- **EXERCISE BRIEF**
Copy all records verbatim.

(Stored items)
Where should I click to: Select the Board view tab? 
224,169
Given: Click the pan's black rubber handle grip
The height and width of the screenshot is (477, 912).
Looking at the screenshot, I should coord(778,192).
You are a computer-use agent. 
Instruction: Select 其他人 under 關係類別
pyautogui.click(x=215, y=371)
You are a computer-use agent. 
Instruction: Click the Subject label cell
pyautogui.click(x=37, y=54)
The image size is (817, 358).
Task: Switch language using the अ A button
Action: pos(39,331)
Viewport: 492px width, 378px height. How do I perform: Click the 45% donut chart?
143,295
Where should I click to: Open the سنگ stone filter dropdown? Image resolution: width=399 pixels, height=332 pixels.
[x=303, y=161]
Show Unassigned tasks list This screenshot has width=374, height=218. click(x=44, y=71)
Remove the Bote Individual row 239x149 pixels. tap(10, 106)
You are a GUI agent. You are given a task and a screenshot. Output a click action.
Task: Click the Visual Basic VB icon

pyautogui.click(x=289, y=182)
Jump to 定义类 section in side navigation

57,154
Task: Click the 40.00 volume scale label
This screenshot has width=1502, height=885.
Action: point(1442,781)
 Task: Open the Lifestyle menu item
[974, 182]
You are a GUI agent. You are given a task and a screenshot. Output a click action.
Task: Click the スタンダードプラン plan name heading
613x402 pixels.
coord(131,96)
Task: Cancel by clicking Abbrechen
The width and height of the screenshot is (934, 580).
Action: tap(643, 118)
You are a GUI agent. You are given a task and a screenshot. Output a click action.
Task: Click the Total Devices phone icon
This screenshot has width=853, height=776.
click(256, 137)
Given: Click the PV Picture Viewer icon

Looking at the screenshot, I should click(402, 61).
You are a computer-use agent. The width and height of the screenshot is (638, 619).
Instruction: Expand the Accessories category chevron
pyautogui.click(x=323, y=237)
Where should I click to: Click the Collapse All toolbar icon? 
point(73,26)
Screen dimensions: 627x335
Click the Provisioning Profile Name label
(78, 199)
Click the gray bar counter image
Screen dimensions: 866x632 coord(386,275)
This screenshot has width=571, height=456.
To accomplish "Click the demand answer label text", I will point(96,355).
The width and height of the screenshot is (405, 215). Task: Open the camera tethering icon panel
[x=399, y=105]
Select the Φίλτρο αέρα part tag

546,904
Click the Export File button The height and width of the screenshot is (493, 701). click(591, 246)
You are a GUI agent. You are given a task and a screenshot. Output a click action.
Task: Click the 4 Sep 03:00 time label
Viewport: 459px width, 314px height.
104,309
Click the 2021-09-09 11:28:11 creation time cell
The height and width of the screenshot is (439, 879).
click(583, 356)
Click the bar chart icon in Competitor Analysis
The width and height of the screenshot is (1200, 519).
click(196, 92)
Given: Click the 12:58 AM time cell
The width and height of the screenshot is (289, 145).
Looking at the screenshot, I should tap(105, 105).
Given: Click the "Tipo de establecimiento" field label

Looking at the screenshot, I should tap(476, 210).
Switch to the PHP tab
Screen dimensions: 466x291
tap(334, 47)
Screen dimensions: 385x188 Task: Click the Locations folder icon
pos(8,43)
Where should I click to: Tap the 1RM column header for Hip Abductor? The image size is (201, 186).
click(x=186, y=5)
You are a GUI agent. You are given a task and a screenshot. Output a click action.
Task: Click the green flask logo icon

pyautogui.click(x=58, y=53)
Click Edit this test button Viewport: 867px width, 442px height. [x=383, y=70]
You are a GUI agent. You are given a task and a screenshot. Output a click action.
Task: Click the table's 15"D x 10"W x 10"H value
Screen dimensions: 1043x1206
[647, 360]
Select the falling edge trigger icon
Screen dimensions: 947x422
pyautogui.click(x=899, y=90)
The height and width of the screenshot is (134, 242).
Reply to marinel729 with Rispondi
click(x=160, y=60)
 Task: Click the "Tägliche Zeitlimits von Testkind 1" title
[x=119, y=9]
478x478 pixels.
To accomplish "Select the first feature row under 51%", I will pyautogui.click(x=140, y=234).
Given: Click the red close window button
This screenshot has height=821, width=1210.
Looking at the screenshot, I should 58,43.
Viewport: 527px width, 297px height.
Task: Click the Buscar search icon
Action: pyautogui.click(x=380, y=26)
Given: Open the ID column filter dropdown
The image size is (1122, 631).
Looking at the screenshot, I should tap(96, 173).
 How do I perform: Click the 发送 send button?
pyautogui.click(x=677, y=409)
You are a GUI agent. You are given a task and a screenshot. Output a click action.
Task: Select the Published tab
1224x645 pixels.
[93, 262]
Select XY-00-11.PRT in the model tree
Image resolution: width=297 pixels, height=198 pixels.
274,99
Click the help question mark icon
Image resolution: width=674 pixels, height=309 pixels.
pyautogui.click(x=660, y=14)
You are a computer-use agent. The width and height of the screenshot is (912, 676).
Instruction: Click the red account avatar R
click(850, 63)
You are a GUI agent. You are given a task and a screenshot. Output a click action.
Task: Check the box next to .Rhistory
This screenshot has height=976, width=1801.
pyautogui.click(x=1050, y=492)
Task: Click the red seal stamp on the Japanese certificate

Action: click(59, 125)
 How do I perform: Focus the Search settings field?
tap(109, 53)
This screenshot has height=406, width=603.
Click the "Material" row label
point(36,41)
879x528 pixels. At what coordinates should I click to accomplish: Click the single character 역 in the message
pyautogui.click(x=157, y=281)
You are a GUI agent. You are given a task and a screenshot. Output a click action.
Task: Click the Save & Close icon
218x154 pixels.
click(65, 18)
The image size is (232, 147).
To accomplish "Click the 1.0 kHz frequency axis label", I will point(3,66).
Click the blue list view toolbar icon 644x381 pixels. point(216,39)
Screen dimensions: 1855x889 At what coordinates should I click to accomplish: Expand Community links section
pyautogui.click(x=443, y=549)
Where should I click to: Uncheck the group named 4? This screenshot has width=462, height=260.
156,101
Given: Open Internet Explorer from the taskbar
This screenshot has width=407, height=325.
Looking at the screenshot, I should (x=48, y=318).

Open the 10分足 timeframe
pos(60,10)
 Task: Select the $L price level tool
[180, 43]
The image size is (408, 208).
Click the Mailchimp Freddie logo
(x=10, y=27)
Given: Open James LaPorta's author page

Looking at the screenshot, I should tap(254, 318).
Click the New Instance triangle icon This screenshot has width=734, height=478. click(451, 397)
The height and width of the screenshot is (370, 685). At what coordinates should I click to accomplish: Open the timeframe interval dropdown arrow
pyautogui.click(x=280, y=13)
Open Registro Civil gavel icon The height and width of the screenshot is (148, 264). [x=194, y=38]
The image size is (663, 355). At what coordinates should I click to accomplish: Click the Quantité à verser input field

- **ANSWER TO THIS PROBLEM**
Where should I click to: Select the Board view tab? 
224,169
Given: Click the pan's black rubber handle grip
The height and width of the screenshot is (477, 912).
Looking at the screenshot, I should coord(778,192).
You are a computer-use agent. 
Instruction: Select 其他人 under 關係類別
pyautogui.click(x=215, y=371)
You are a computer-use agent. 
Instruction: Click the Subject label cell
pyautogui.click(x=37, y=54)
The image size is (817, 358).
Task: Switch language using the अ A button
Action: pos(39,331)
Viewport: 492px width, 378px height. How do I perform: Click the 45% donut chart?
143,295
Where should I click to: Open the سنگ stone filter dropdown? Image resolution: width=399 pixels, height=332 pixels.
[x=303, y=161]
Show Unassigned tasks list This screenshot has width=374, height=218. click(x=44, y=71)
Remove the Bote Individual row 239x149 pixels. tap(10, 106)
You are a GUI agent. You are given a task and a screenshot. Output a click action.
Task: Click the Visual Basic VB icon

pyautogui.click(x=289, y=182)
Jump to 定义类 section in side navigation

57,154
Task: Click the 40.00 volume scale label
This screenshot has width=1502, height=885.
Action: point(1442,781)
 Task: Open the Lifestyle menu item
[974, 182]
You are a GUI agent. You are given a task and a screenshot. Output a click action.
Task: Click the スタンダードプラン plan name heading
613x402 pixels.
coord(131,96)
Task: Cancel by clicking Abbrechen
The width and height of the screenshot is (934, 580).
Action: tap(643, 118)
You are a GUI agent. You are given a task and a screenshot. Output a click action.
Task: Click the Total Devices phone icon
This screenshot has width=853, height=776.
click(256, 137)
Given: Click the PV Picture Viewer icon

Looking at the screenshot, I should click(402, 61).
You are a computer-use agent. The width and height of the screenshot is (638, 619).
Instruction: Expand the Accessories category chevron
pyautogui.click(x=323, y=237)
Where should I click to: Click the Collapse All toolbar icon? 
point(73,26)
Screen dimensions: 627x335
Click the Provisioning Profile Name label
(78, 199)
Click the gray bar counter image
Screen dimensions: 866x632 coord(386,275)
This screenshot has width=571, height=456.
To accomplish "Click the demand answer label text", I will point(96,355).
The width and height of the screenshot is (405, 215). Task: Open the camera tethering icon panel
[x=399, y=105]
Select the Φίλτρο αέρα part tag

546,904
Click the Export File button The height and width of the screenshot is (493, 701). click(591, 246)
You are a GUI agent. You are given a task and a screenshot. Output a click action.
Task: Click the 4 Sep 03:00 time label
Viewport: 459px width, 314px height.
104,309
Click the 2021-09-09 11:28:11 creation time cell
The height and width of the screenshot is (439, 879).
click(583, 356)
Click the bar chart icon in Competitor Analysis
The width and height of the screenshot is (1200, 519).
click(196, 92)
Given: Click the 12:58 AM time cell
The width and height of the screenshot is (289, 145).
Looking at the screenshot, I should tap(105, 105).
Given: Click the "Tipo de establecimiento" field label

Looking at the screenshot, I should tap(476, 210).
Switch to the PHP tab
Screen dimensions: 466x291
tap(334, 47)
Screen dimensions: 385x188 Task: Click the Locations folder icon
pos(8,43)
Where should I click to: Tap the 1RM column header for Hip Abductor? The image size is (201, 186).
click(x=186, y=5)
You are a GUI agent. You are given a task and a screenshot. Output a click action.
Task: Click the green flask logo icon

pyautogui.click(x=58, y=53)
Click Edit this test button Viewport: 867px width, 442px height. [x=383, y=70]
You are a GUI agent. You are given a task and a screenshot. Output a click action.
Task: Click the table's 15"D x 10"W x 10"H value
Screen dimensions: 1043x1206
[647, 360]
Select the falling edge trigger icon
Screen dimensions: 947x422
pyautogui.click(x=899, y=90)
The height and width of the screenshot is (134, 242).
Reply to marinel729 with Rispondi
click(x=160, y=60)
 Task: Click the "Tägliche Zeitlimits von Testkind 1" title
[x=119, y=9]
478x478 pixels.
To accomplish "Select the first feature row under 51%", I will pyautogui.click(x=140, y=234).
Given: Click the red close window button
This screenshot has height=821, width=1210.
Looking at the screenshot, I should 58,43.
Viewport: 527px width, 297px height.
Task: Click the Buscar search icon
Action: pyautogui.click(x=380, y=26)
Given: Open the ID column filter dropdown
The image size is (1122, 631).
Looking at the screenshot, I should tap(96, 173).
 How do I perform: Click the 发送 send button?
pyautogui.click(x=677, y=409)
You are a GUI agent. You are given a task and a screenshot. Output a click action.
Task: Select the Published tab
1224x645 pixels.
[93, 262]
Select XY-00-11.PRT in the model tree
Image resolution: width=297 pixels, height=198 pixels.
274,99
Click the help question mark icon
Image resolution: width=674 pixels, height=309 pixels.
pyautogui.click(x=660, y=14)
You are a computer-use agent. The width and height of the screenshot is (912, 676).
Instruction: Click the red account avatar R
click(850, 63)
You are a GUI agent. You are given a task and a screenshot. Output a click action.
Task: Check the box next to .Rhistory
This screenshot has height=976, width=1801.
pyautogui.click(x=1050, y=492)
Task: Click the red seal stamp on the Japanese certificate

Action: click(59, 125)
 How do I perform: Focus the Search settings field?
tap(109, 53)
This screenshot has height=406, width=603.
Click the "Material" row label
point(36,41)
879x528 pixels. At what coordinates should I click to accomplish: Click the single character 역 in the message
pyautogui.click(x=157, y=281)
You are a GUI agent. You are given a task and a screenshot. Output a click action.
Task: Click the Save & Close icon
218x154 pixels.
click(65, 18)
The image size is (232, 147).
To accomplish "Click the 1.0 kHz frequency axis label", I will point(3,66).
Click the blue list view toolbar icon 644x381 pixels. point(216,39)
Screen dimensions: 1855x889 At what coordinates should I click to accomplish: Expand Community links section
pyautogui.click(x=443, y=549)
Where should I click to: Uncheck the group named 4? This screenshot has width=462, height=260.
156,101
Given: Open Internet Explorer from the taskbar
This screenshot has width=407, height=325.
Looking at the screenshot, I should (x=48, y=318).

Open the 10分足 timeframe
pos(60,10)
 Task: Select the $L price level tool
[180, 43]
The image size is (408, 208).
Click the Mailchimp Freddie logo
(x=10, y=27)
Given: Open James LaPorta's author page

Looking at the screenshot, I should tap(254, 318).
Click the New Instance triangle icon This screenshot has width=734, height=478. click(451, 397)
The height and width of the screenshot is (370, 685). At what coordinates should I click to accomplish: Open the timeframe interval dropdown arrow
pyautogui.click(x=280, y=13)
Open Registro Civil gavel icon The height and width of the screenshot is (148, 264). [x=194, y=38]
The image size is (663, 355). At what coordinates should I click to accomplish: Click the Quantité à verser input field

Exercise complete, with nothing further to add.